Des astronomes européens ont observé une exoplanète où la différence de température entre la nuit et le jour est tellement grande que les métaux se vaporisent puis se condensent sous forme de pluie.

Mathieu Perreault Mathieu Perreault
La Presse

« On peut dire que cette planète est pluvieuse les soirs, mais ce sont des pluies de fer », a dit par voie de communiqué David Ehrenreich, de l’Université de Genève, qui est l’auteur principal de l’étude publiée début mars dans la revue Science. « Nous voyons une forte signature de fer à la frontière entre la nuit et le jour sur la planète. Mais étonnamment, nous ne voyons pas de vapeur de fer le matin. Cela signifie qu’il pleut du fer la nuit sur cette exoplanète extrême. »

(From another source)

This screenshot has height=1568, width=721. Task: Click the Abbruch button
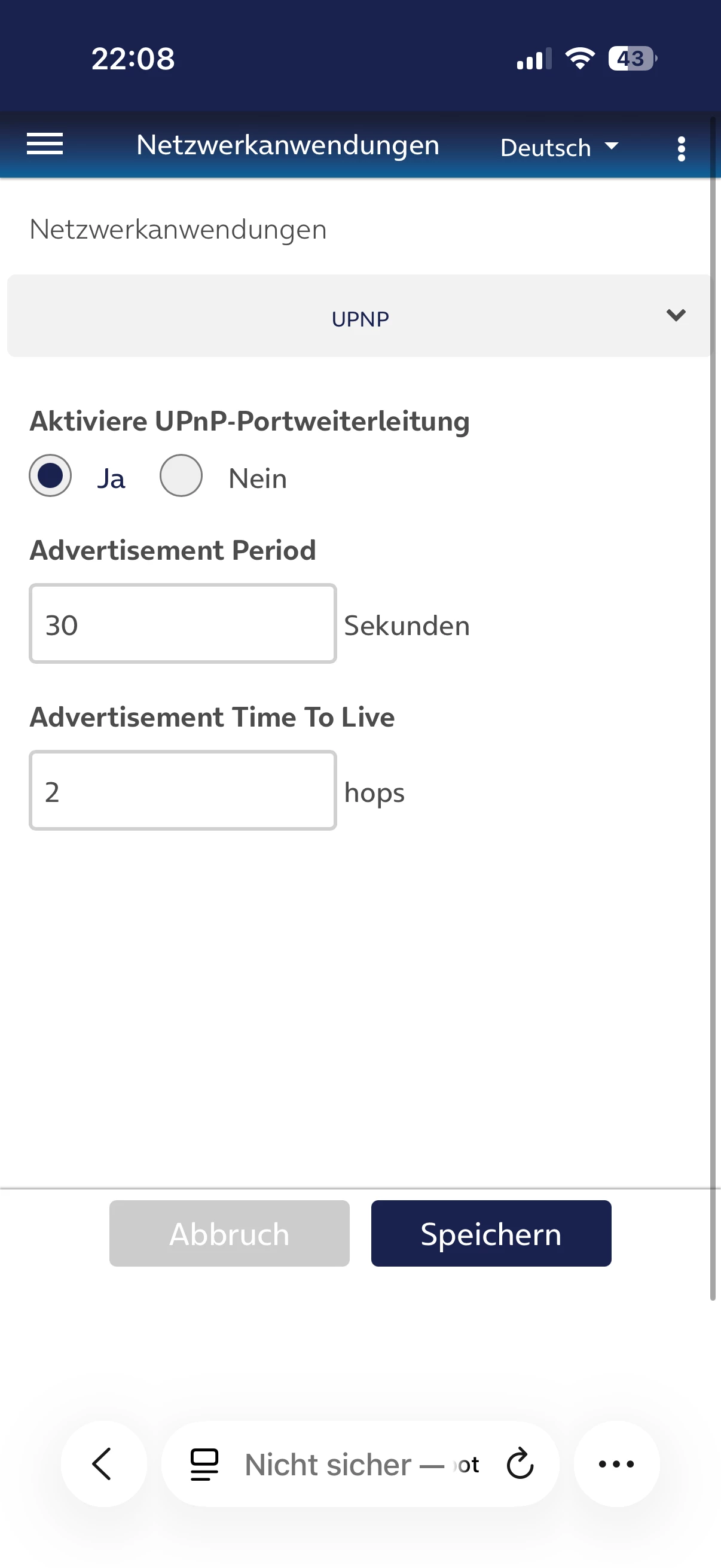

WASP-76b est située dans la constellation du Poisson, à 640 années-lumière. Elle reçoit des milliers de fois plus de rayons de son étoile que la Terre du Soleil. Mais comme WASP-76b ne montre qu’une seule face à son étoile en tout temps, sa température varie de 2400 degrés Celsius d’un côté à 1600 degrés du côté nocturne.

« Les observations montrent que la vapeur de fer est abondante sur cette planète », ajoute la coauteure María Rosa Zapatero Osorio, du Centre d’astrobiologie de Madrid, qui dirige l’équipe scientifique de l’instrument Espresso du Très grand télescope (VLT) de l’Observatoire européen austral (ESO), qui a fait les observations. « Une fraction de ce fer est injecté dans le côté nocturne de la planète, à cause de sa rotation et des vents. Le fer y condense et y tombe sous forme de pluie. »

Espresso, dont c’est le baptême du feu puisqu’il a été inauguré en septembre 2018, est l’acronyme de « Spectrographe échelle pour les exoplanètes rocheuses et pour des observations spectroscopiques stables ».